137.10 HIGH RISK SICK LEAVE.
   (a)   Whenever a full-time fire employee during the lawful performance of assigned duties, including training, as a direct result of a “high risk” situation or circumstance, suffers injuries causing total disability for more than three full work days, “high risk” sick leave may be granted in lieu of regular sick leave beginning with the fourth work day taken for sick leave during such total disability, not to exceed ninety calendar days. If at the end of such ninety day period the employee is still totally disabled and unable to report for work, the “high risk” leave may, at the City’s sole discretion, be extended for additional ninety calendar day periods. “High risk” sick leave shall not be deducted from the employee’s accumulated sick leave account.
   (b)   “Total Disability” shall mean the physical inability of an employee to perform regularly assigned duties at the station and/or otherwise engage in any other gainful employment.
   (c)   In order to qualify for “high risk” sick leave, the following criteria shall be certified by the Chief of the Division and approved by the Safety Director and the Mayor:
      (1)   The injuries are the direct result of:
         A.   An accident occurring when lights and sirens are being used pursuant to Division rules and regulations;
         B.   Falling objects;
         C.   Smoke or gas inhalation poisoning;
         D.   Bodily burns;
         E.   Falls during attempted rescue; or
         F.   Falls as a result of weakened structures in buildings.

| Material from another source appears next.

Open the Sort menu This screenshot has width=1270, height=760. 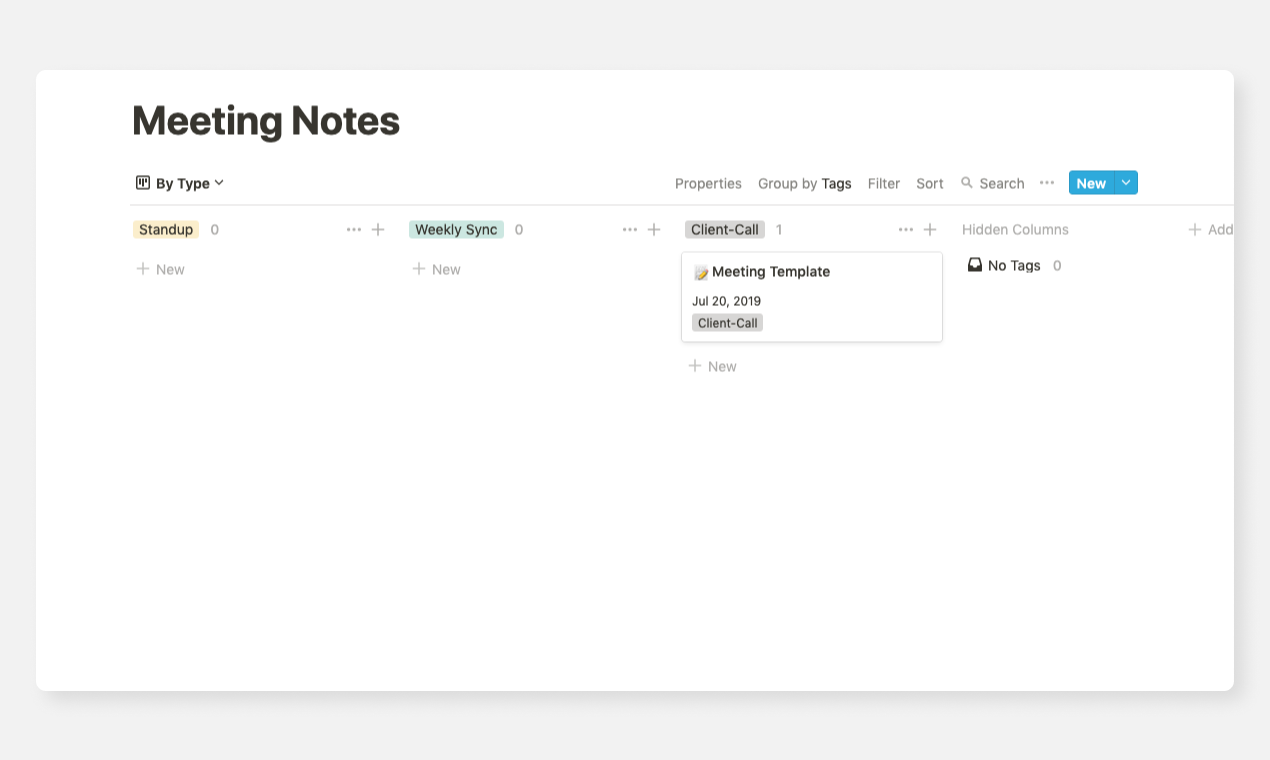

      (2)   The illness is the direct result of or is caused by performing in an emergency situation and results in contagious or infectious diseases classified pursuant to Ohio R.C. 3701.24(B) which are contracted or as a direct result of employment-related activities provided, however, the City retains the right to determine, through separate medical examination, whether or not said disease was employment related.
      (3)   The event herein described must be duly logged and a written report submitted to the Chief’s office during the shift in which it occurs, or as soon thereafter as practicable.
      (4)   Medical evidence has been provided within a reasonable period of time (no more than fourteen days) from the employee’s treating physician and/or the City physician establishing the cause, nature and extent of the injuries; the likelihood of the term of disability; and the medical probability of full recovery and eventual return to work.
      (5)   The City shall have the right at any time during the process to request medical verification of the employee’s injury from his doctor. In addition, the City shall have the right, at its expense, to send the employee to a doctor of its own choosing for medical verification. In the event there is a dispute between the employee’s physician and the City’s doctor, the parties agree to send the employee to a third, neutral doctor, whose decision regarding the process will be final.